The third family is represented in Britain by three very distinct sections of rather small butterflies, the largest of which scarcely measures more than an inch and a half across the wings. These are the Hair-streaks (brown, with light lines on the under surface of the wings, and a short tail on the hind wings, except in the Green Hair-streak, so named from the green under surface of the wings); the small Blue Butterflies, which generally have brown females; and the Coppers, the only common species of which measures about an inch across the wings. The fore wings are bright coppery red, with dark brown spots and borders, and the hind wings are dark brown, with a coppery red border, spotted outside with black. The small copper butterfly and some of the blues are common in meadows and gardens.

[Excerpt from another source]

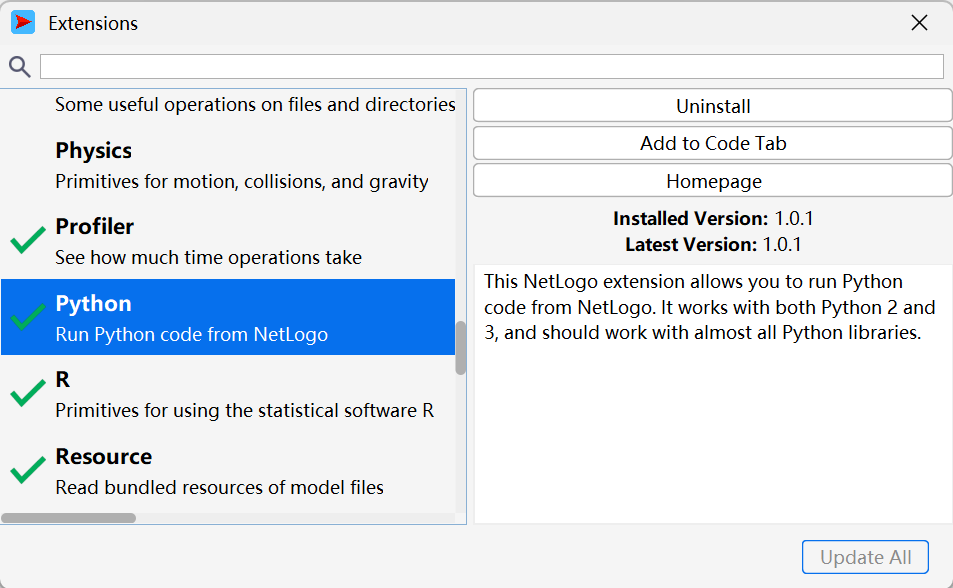The height and width of the screenshot is (588, 953).
Task: Close the Extensions dialog window
Action: [x=919, y=23]
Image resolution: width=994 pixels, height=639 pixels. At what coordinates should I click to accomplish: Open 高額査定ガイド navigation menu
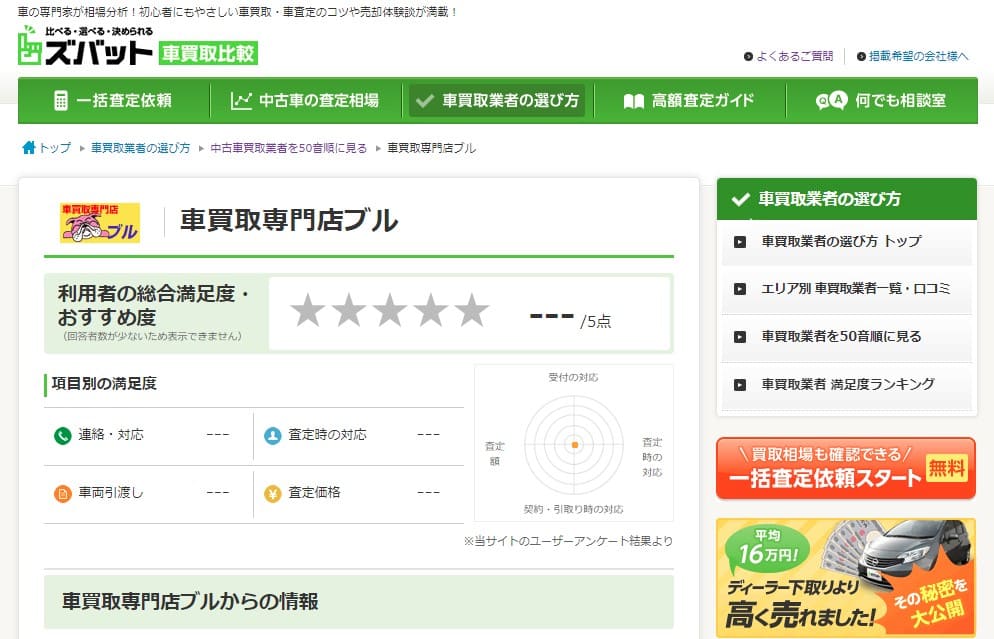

Many of the members of the fourth family are of a white or yellow colour, among which are the destructive White Cabbage-butterflies, three species of which are very common in England, where they may be seen in every garden throughout the summer. The photograph on page [716] represents one of these at rest. A prettier species is the Orange-tip, which is common in spring. The underside of the hind wings is mottled with green; and there is a bright orange spot before the tip of the fore wing, both above and below. Some of the South American butterflies of this family much resemble the Long-winged Butterflies of the same country.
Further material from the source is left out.